▶ _EXERCISE PROMPT_
Reproduce the rows from the line containing "Given: See all Understand Your Business apps" up to and including the line containing "Looking at the", substituting "applications" for "apps" and leaving everything else unchanged. Omit the pictures from your answer.

▶ _EXERCISE DATA_
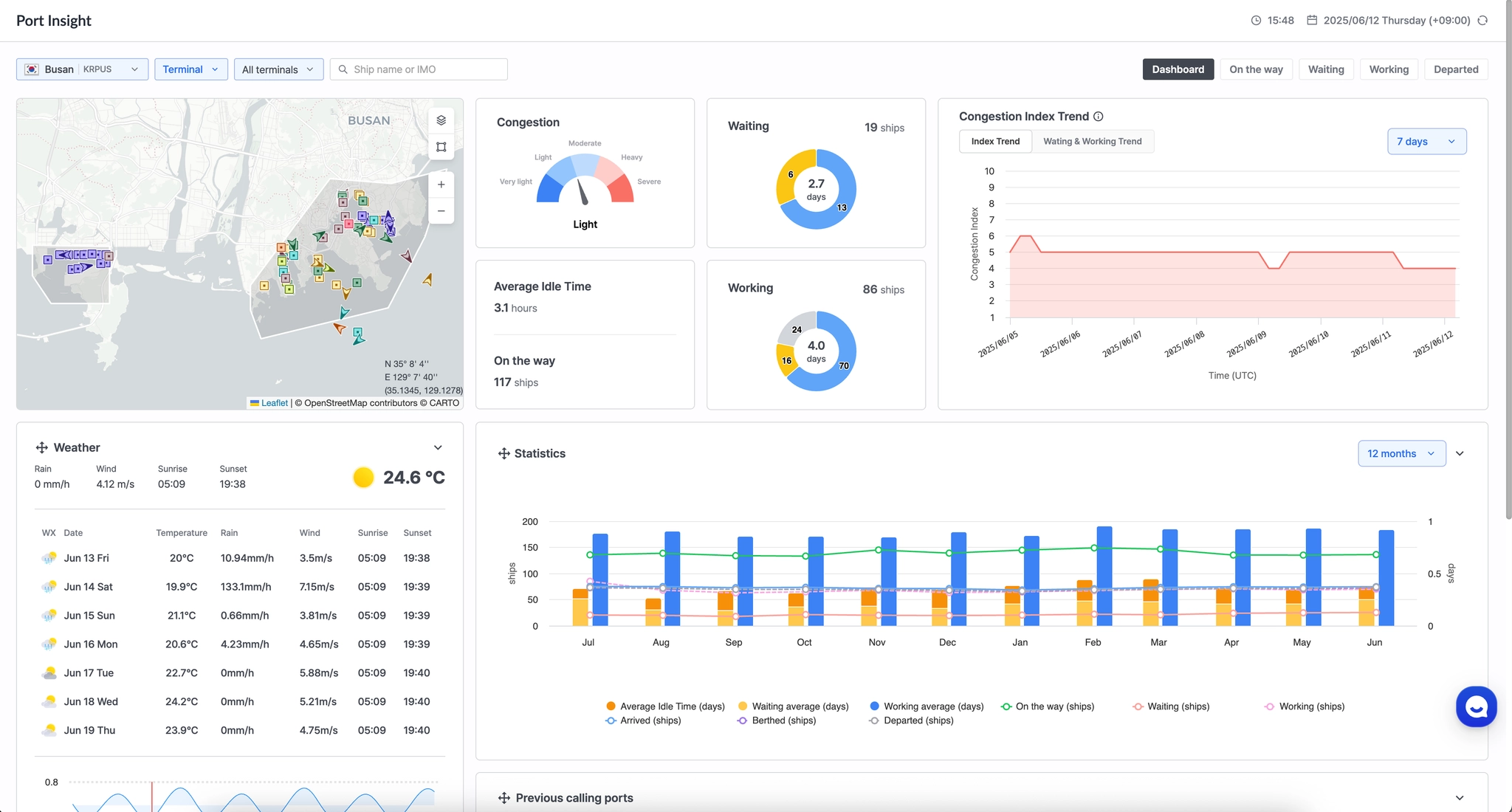Open the Busan KRPUS port dropdown
Image resolution: width=1512 pixels, height=812 pixels.
click(82, 69)
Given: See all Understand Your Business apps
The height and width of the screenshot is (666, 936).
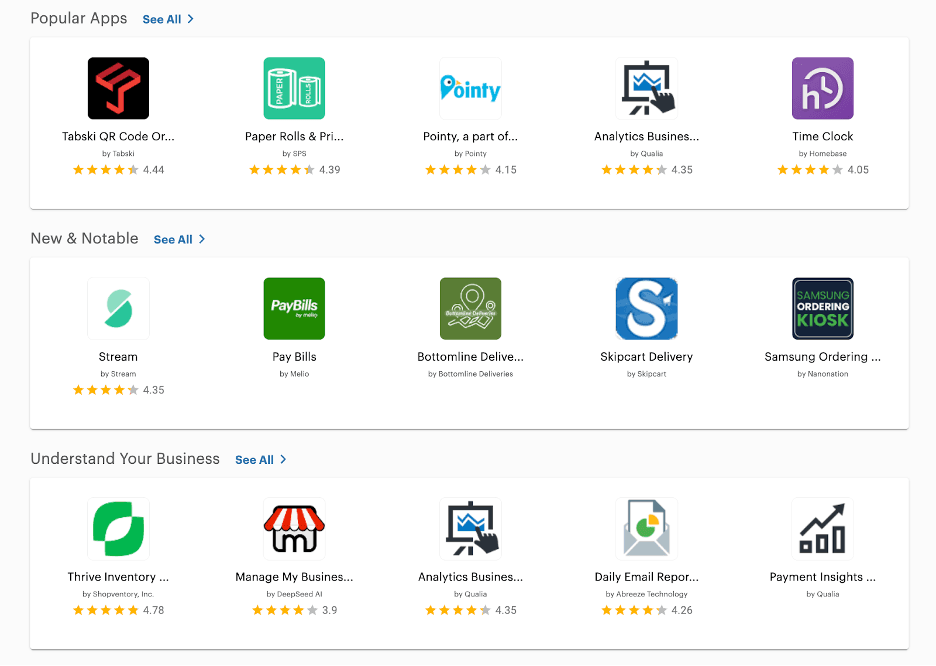Looking at the screenshot, I should pos(260,459).
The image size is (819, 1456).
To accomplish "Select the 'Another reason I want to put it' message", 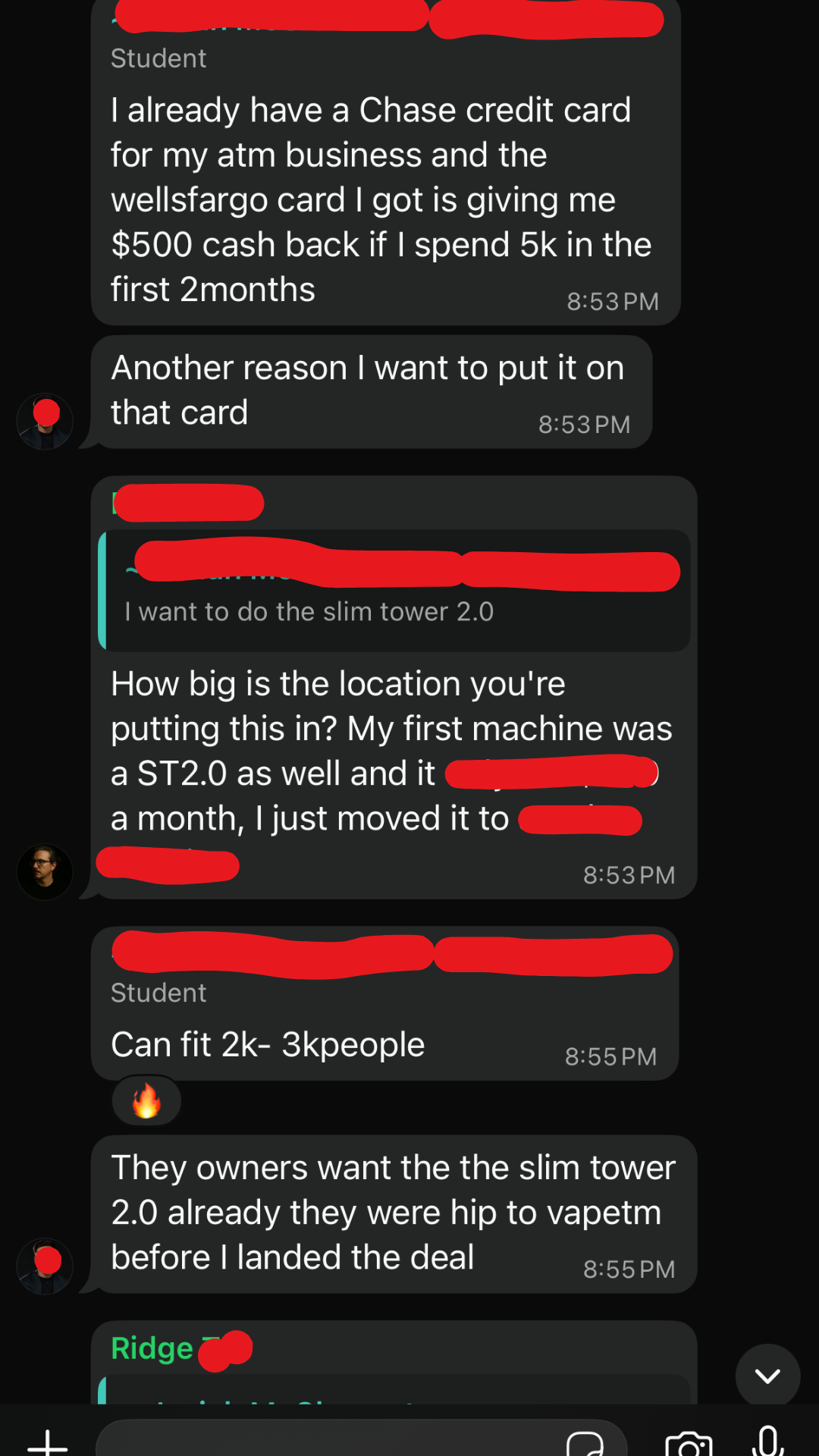I will click(372, 392).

▶ _OUTPUT FOR THIS TASK_
Given: See all Understand Your Business applications
The height and width of the screenshot is (666, 936).
Looking at the screenshot, I should pos(260,459).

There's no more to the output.